Is MLB's Offensive Resurgence Connected to Looming Crackdown on Sticky Stuff?
June 15, 2021
Roughly three months after it first warned teams that it would be cracking down on pitchers using foreign substances, Major League Baseball now seems ready to actually back up its talk with action.
In what may or may not be a related story, the league's hitters are starting to heat up after a historically slow start to the season.
Regarding the aforementioned crackdown, Ken Rosenthal of The Athletic reported that umpires will start checking pitchers for foreign substances during commercial breaks and even during innings if they deem it appropriate. If a pitcher is using anything, he'll be ejected from the game, and his equipment will be confiscated.
For MLB, arguably the biggest potential benefit of ramping up its policing of foreign substances is that it could mean the end of ongoing embarrassment. Though New York Yankees ace Gerrit Cole (see here) and Los Angeles Dodgers ace Trevor Bauer (here) are the most notable pitchers to get caught up in sticky-stuff suspicion, it's become clear throughout 2021 that the conspiracy goes well beyond them.

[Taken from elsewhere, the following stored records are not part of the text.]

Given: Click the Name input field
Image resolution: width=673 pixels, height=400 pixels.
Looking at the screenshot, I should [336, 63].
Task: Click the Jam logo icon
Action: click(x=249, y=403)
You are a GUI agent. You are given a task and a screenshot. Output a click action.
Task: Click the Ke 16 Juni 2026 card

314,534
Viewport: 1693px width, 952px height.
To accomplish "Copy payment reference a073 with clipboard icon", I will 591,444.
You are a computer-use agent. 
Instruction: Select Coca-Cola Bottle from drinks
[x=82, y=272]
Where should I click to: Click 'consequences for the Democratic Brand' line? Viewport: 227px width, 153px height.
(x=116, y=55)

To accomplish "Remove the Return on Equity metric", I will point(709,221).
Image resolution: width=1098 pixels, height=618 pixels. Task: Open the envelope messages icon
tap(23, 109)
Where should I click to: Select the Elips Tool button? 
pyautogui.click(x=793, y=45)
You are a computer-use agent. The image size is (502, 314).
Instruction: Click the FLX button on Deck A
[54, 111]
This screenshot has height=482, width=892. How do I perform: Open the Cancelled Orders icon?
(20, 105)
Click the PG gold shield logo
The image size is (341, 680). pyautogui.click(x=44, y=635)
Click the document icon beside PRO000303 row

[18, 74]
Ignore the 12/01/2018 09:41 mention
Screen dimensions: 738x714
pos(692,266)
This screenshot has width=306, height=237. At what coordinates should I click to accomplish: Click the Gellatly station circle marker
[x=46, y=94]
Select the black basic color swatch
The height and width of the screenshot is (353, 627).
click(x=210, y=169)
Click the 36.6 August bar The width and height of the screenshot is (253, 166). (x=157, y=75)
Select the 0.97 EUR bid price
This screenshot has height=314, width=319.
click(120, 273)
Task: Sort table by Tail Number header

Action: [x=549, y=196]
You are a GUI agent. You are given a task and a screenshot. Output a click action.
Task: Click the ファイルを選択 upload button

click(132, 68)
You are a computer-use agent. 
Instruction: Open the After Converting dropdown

Of course, the other potential benefit is that fewer pitchers doctoring baseballs might level out a playing field that's become skewed heavily in their favor. It's no secret, after all, that hitters are working on their lowest batting average since the league hit just .237 during the "Year of the Pitcher" in 1968.
But especially after a high-scoring weekend that featured a whopping 119 home runs—including eight by the Toronto Blue Jays alone on Sunday—it's hard not to notice that the latter issue is already on its way to being resolved.
Hitters' Historic Struggle May Be Over
Though hitters didn't exactly have it easy even before 2021, it seemed early on like they were in for a challenge unlike any other this season.
To wit, the league-wide .232 batting average in April was the lowest monthly mark since the batsmen of 1968 hit .230 in April and then .229 in May. Even after upping their average to .239 in May, the hitters of 2021 were still on track for a new all-time-low .236 average.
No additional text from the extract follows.